What is expected
This exercise calls for the line with "The image size is (1036, 1162).", the line with "Task: Click the bar", and all lines between them in the material below, output exactly and with no other lines.
-- Material supplied follows --
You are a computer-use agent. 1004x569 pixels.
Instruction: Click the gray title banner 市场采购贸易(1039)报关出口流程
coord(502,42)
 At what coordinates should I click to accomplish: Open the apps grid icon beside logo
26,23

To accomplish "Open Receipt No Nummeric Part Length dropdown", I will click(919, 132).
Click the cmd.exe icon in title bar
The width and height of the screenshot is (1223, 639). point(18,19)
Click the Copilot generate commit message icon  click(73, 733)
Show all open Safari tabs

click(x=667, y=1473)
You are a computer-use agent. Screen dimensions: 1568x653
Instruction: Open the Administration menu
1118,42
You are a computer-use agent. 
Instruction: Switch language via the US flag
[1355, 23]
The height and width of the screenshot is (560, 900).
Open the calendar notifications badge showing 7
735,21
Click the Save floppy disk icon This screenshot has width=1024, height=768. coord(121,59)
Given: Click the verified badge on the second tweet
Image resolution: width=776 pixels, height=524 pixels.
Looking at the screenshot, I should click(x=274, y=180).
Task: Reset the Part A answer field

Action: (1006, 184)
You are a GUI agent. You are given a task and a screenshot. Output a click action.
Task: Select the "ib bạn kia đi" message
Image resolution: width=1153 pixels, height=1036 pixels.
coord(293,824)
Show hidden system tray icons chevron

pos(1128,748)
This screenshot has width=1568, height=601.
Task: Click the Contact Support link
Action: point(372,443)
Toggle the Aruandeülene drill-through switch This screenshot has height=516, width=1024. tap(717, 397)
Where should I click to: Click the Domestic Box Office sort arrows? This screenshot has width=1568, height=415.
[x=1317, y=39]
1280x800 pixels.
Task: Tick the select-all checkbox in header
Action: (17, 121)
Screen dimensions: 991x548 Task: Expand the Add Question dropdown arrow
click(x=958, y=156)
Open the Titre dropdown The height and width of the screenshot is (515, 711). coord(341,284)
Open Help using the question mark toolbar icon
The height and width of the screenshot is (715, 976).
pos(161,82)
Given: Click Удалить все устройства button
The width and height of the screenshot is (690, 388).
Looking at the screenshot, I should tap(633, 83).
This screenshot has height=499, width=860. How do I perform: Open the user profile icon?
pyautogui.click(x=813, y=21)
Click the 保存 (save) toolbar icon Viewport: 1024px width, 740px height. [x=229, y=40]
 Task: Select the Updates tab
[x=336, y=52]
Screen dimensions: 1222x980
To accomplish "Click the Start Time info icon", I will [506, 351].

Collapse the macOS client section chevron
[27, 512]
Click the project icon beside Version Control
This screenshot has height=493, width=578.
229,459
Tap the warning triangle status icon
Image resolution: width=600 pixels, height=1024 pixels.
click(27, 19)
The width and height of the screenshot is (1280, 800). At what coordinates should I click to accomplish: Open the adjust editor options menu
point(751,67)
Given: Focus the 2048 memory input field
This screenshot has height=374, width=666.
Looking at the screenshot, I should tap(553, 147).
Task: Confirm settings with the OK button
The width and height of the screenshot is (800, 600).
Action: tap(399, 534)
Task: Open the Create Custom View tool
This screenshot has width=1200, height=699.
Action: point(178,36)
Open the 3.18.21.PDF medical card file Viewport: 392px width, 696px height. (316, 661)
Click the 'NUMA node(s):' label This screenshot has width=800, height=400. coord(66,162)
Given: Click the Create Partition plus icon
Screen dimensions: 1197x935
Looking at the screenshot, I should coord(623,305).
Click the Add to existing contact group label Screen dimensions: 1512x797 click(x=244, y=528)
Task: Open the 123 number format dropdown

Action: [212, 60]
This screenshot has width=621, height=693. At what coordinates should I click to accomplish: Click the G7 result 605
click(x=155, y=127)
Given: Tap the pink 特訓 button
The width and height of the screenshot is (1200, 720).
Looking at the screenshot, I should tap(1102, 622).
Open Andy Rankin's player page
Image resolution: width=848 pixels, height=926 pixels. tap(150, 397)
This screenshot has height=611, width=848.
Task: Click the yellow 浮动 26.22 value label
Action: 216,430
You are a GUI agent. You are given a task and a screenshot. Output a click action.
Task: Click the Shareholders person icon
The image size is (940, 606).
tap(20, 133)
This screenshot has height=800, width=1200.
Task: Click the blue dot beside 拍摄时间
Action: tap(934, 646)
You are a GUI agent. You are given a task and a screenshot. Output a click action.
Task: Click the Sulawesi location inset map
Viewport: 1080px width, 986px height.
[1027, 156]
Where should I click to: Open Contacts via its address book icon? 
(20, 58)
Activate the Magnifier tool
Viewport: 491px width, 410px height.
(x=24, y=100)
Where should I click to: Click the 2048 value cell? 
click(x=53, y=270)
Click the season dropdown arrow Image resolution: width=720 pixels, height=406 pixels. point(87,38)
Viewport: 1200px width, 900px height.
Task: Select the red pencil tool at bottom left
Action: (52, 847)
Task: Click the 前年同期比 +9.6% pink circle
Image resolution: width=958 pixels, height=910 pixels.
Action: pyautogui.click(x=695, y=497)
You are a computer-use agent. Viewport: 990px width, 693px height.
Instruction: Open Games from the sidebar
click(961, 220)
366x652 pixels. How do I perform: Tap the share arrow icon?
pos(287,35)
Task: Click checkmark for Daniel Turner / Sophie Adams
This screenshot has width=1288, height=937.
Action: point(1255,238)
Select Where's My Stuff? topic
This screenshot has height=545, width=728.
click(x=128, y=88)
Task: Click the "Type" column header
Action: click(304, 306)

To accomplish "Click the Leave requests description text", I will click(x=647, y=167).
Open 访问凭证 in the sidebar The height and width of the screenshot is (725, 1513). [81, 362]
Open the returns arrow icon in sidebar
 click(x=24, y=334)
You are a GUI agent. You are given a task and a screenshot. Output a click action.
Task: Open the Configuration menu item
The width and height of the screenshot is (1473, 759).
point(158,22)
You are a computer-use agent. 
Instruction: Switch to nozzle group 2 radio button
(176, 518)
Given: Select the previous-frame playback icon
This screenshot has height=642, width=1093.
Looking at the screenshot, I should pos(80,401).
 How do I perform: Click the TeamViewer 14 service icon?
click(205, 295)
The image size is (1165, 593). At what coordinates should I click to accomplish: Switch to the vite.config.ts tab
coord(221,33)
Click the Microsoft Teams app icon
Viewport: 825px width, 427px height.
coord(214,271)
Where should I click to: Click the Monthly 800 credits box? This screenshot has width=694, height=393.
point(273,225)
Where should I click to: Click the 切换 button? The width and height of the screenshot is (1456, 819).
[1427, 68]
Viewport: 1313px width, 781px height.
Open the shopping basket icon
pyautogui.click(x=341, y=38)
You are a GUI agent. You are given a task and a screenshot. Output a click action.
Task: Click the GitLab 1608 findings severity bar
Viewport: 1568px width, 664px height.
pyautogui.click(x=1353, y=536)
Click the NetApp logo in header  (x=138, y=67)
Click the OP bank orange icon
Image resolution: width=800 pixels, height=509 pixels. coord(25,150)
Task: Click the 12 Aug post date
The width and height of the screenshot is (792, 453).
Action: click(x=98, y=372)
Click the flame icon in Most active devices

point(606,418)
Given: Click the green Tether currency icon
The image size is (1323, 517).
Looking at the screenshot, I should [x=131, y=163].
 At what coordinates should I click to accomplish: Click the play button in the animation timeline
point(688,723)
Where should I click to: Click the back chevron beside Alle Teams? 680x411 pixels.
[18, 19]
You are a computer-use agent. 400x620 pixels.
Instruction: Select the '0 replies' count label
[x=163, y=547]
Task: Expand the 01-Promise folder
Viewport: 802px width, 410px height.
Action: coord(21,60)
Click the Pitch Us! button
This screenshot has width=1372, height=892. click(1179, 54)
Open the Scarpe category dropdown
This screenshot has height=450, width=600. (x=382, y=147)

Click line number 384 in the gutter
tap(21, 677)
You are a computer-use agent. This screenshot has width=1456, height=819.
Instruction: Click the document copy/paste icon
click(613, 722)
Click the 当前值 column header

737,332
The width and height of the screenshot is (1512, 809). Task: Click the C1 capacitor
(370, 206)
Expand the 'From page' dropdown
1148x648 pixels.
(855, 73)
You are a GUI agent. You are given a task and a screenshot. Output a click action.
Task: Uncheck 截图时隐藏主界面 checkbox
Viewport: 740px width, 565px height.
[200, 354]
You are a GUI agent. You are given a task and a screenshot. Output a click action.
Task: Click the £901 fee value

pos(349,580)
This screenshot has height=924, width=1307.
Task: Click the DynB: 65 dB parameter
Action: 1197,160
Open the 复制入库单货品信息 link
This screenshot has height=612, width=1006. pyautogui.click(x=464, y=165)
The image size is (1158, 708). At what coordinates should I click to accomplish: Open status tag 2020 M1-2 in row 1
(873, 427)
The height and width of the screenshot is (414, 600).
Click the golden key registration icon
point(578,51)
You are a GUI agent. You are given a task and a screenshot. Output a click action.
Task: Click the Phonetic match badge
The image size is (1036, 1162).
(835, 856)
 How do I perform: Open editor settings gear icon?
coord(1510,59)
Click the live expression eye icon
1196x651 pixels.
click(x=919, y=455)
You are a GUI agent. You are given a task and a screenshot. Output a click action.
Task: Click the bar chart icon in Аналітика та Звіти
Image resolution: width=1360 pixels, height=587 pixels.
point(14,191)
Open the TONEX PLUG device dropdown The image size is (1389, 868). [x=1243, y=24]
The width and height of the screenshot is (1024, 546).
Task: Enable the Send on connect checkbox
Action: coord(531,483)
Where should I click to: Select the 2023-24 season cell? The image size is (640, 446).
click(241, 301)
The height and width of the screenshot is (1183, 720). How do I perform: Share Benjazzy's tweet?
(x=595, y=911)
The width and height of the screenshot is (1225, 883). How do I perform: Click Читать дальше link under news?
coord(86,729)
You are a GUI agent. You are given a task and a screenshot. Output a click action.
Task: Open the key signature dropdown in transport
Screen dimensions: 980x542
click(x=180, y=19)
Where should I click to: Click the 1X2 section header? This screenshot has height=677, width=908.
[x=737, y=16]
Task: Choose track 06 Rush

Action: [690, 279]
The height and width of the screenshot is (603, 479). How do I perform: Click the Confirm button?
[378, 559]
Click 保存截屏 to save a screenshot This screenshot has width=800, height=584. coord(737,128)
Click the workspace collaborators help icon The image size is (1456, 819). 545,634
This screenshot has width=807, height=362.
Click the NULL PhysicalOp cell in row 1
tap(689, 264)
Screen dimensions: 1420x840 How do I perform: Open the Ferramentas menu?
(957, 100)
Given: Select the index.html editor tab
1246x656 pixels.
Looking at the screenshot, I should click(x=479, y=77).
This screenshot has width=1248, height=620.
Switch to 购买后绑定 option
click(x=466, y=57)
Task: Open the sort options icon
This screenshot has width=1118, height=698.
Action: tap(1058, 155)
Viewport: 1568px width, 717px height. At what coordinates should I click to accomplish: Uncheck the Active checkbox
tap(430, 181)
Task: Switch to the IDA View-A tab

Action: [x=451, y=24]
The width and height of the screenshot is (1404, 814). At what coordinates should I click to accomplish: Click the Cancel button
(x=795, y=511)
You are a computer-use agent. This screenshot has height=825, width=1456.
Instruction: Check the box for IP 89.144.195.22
-- Material supplied concluded --
Written solution
The image size is (1036, 1162).
(835, 856)
 How do I perform: Open editor settings gear icon?
coord(1510,59)
Click the live expression eye icon
1196x651 pixels.
click(x=919, y=455)
You are a GUI agent. You are given a task and a screenshot. Output a click action.
Task: Click the bar chart icon in Аналітика та Звіти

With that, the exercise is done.